Basebal

The baseball season is a long journey in which anything can happen, and perhaps no team in Minor League Baseball is understanding that more than the Myrtle Beach Pelicans.

The team dominated its first-half schedule, winning the Southern Division of the Carolina League by six full games, posting a record of 43-27 that was tops throughout the entire league.

The second half has been a bit of a different story, however, seeing Myrtle Beach falter as the month of August continues.

Second-half struggles

Following the All-Star Break, Myrtle Beach has posted a record of just 13-25, putting them at 12.5 games back of the division leader and making the Pelicans owners of a 56-52 record on the season.

The latter, of course, doesn’t appear to be devestating in the big picture and the team’s victories in the first half of the season do provide a bit of breathing room in terms of postseason outlook. For manager Buddy Bailey and the rest of the team, however, the product on the field throughout the summer months has been slightly disappointing.

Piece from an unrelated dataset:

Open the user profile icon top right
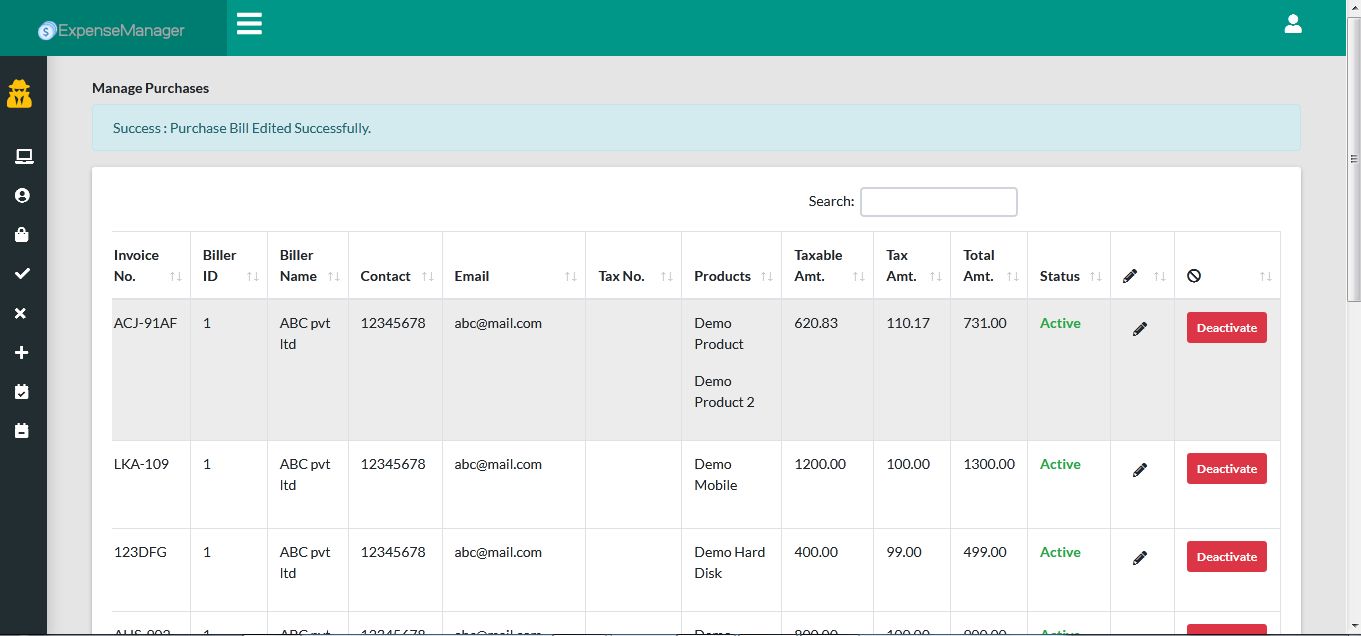Screen dimensions: 1361x636 1293,23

Much of this can be attributed to plenty of turnaround. It's no secret that Minor League Baseball rosters tend to see quite a bit of change throughout the middle portion of the year. Productive players get called up, the big-league team trades away prospects and injuries still loom as the unpredictable factor. For the Pelicans, they certainly haven’t been exempt from the roster shuffling.

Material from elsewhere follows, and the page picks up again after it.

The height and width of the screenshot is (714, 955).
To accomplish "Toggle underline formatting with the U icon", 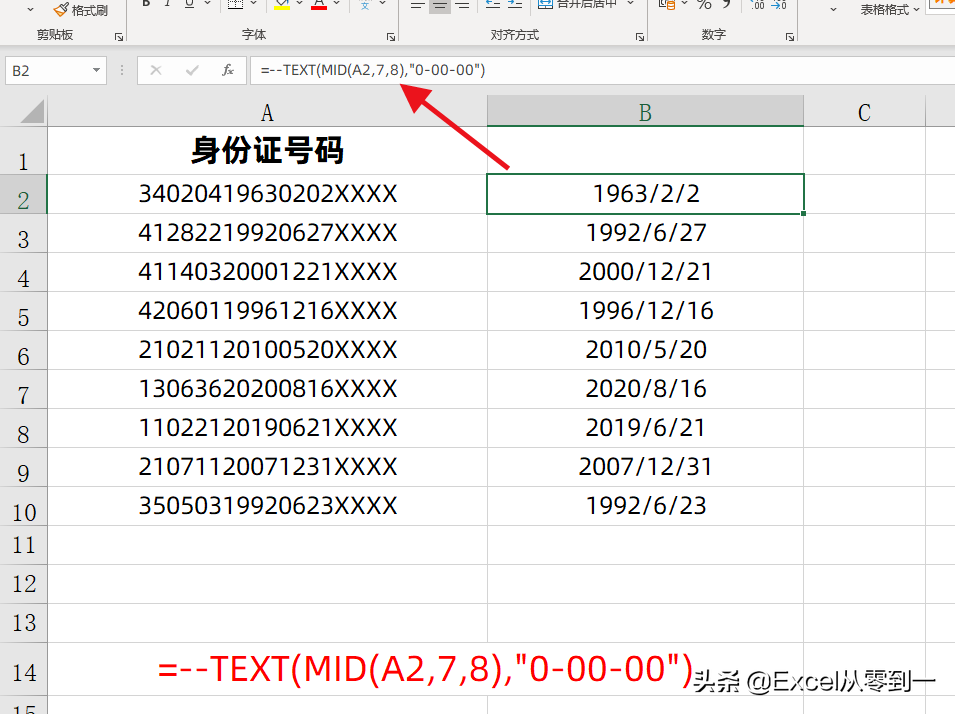I will (188, 7).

July 13 might have represented the date that altered the lineup most. The Cubs traded away star prospect Eloy Jimenez – who was playing in Myrtle Beach – to bolster their Major League team and add star pitcher Jose Quintana from the White Sox organization.

In the interim, it was a win for the Cubs. But for the Pelicans, all it meant was the team’s most important bat (.351 on-base percentage in 42 games) removed from the lineup. Such is life in Minor League Baseball.

Since the trade, Myrtle Beach has lost 15 of its 20 games.

Welcomed additions

provide momentum

While the overall record hasn’t turned in favor of Myrtle Beach, the happenings since the League’s All-Star break haven’t been entirely negative. In fact, two additions in particular might just be enough to give the Pelicans enough of a nudge of momentum as the playoff push approaches.

Infielders Zack Short (assigned to the team on June 26) and Vimael Machin (assigned on July 14) have been, to say the least, welcomed with open arms into Bailey’s nightly lineup. Simply put, all they’ve done is add offensive sparks where they’ve been needed most.

Short, last year’s 17th round selection out of Sacred Heart University, leads the team in on-base percentage through his 33 games. The .372 mark he’s posted in that category has been noticeable and crucial for the offense to break out of occasional ruts. In total, he has a .400 on-base percentage since debuting in the Cubs system last season – not a bad way to receive attention from the big-league club.

Machin, too, has been nothing short of excellent for the Pelicans, playing flawlessly in the infield and producing valuable results at the dish. He’s hitting .323 in his first 65 at-bats with the team, keeping strikeouts low and quality at-bats a regular trend. If that continues, he’ll be on pace to be one of the Pelicans’ most valuable players at the season’s end.

As Myrtle Beach attempts to carve out a winning course over the final month of the year, the team will need to do quite a bit of catch-up on the road.

There’s plenty of baseball left to be played. To be sure, this team will find out what it is made of over the course of the final games of the season.